Так закончилась первая часть революционной деятельности Мирского. Судя по приведенным выше документам, она выглядит следующим образом. Проживая осенью 1877 года в Петербурге, только что испеченный слушатель Медико-хирургической академии познакомился с членами партии «Земля и воля». Подпав под их влияние, он получил для прочтения и распространения кое-какую нелегальную литературу. С 23 декабря 1877 года по 3 января 1878 года, находясь у отца в селе Рубанов-Мост, Мирский вел какие-то противоправительственные беседы с крестьянами, о чем донос полицейским властям поступил незамедлительно. Однако надежное подтверждение распространения столичным студентом нелегальных изданий жандармам получить не удалось. 14 марта 1878 года Петербургская политическая полиция произвела на квартире Мирского обыск. Среди трофеев оказалась брошюра о чигиринской истории и ее героях Я. В. Стефановиче, Л. Г. Дейче и И. В. Бохановском. На этом основании Мирскому пытались приписать связь с ними и участие в подготовке их побега из Киевского тюремного замка. Побег состоялся 27 мая 1878 года в то время, как Мирский уже более двух месяцев находился под арестом. Сначала его поместили в Дом предварительного заключения в Петербурге, затем перевели в Киев, где у заносчивого и тщеславного арестанта имели место инциденты с тюремной администрацией и стражей. Осенью 1878 года Мирского вернули в столицу и заключили в Трубецкой бастион Петропавловской крепости, из коего выпустили на «благонадежное поручительство» Е. И. Утина, защищавшего на процессе нечаевцев Е. И. Беляеву[763] и имевшего стойкую репутацию человека неблагонадежного, многие годы состоявшего под гласным надзором полиции, старшего брата политического эмигранта Н. И. Утина. Странно? Да.

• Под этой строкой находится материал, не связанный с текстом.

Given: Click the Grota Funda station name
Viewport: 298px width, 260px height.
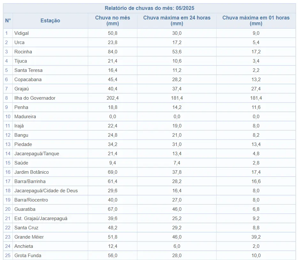Looking at the screenshot, I should 28,256.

Из документов, имеющихся в нашем распоряжении, следует, что Мирский во время пребывания под арестом проявил себя человеком неуравновешенным, но держался стойко, никого не предал, откровенных показаний не дал. Далеко не всем революционерам была свойственна твердость, своих товарищей выдавали многие. Через несколько дней после освобождения Мирского вызвали к Дрентельну.[764] Шеф жандармов сделал предупреждение бывшему студенту и отклонил его просьбу «о дозволении продолжать курс в Медико-Хирургической Академии».[765]

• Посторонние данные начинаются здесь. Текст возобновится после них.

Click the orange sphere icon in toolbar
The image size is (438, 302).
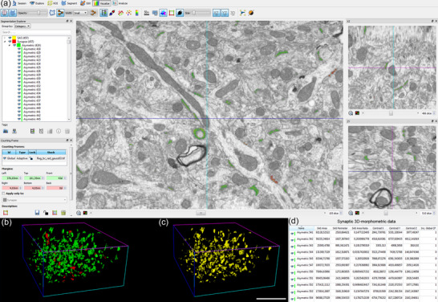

В начале февраля 1879 года Мирский встретился с одним из руководителей Основного кружка партии «Земля и воля» А. Д. Михайловым и показался ему убежденным республиканцем, человеком смелым и решительным, умным и обаятельным. Молодой революционер сообщил опытному землевольцу, что намерен убить Дрентельна чрезвычайно простым способом: установив время и маршруты передвижения шефа жандармов, неожиданно приблизиться на хорошей лошади к его карете, выстрелить с кратчайшего расстояния и скрыться. Дерзкий план будущего террориста одобрило большинство членов Основного кружка.[766] Легкость, с которой выносились землевольцами и их последователями решения о жизни и смерти людей, поразительна. Александр Романович Дрентельн был не лучше, но и не хуже подобных ему царских администраторов. Он окончил Первый кадетский корпус, командовал лейб-гвардии Измайловским полком, Первой гвардейской дивизией, отличился в Балканскую кампанию. В сентябре 1878 года его назначали главноуправляющим III отделением и шефом жандармов, в феврале 1880 года — членом Государственного совета и Верховной распорядительной комиссии. После упразднения III отделения Дрентельн был одесским генерал-губернатором и командующим войсками Одесского военного округа, затем те же должности занимал в Киеве, где проявил себя крайне жестоким, реакционным администратором, но это было потом, не убивать же за совершенные впоследствии поступки…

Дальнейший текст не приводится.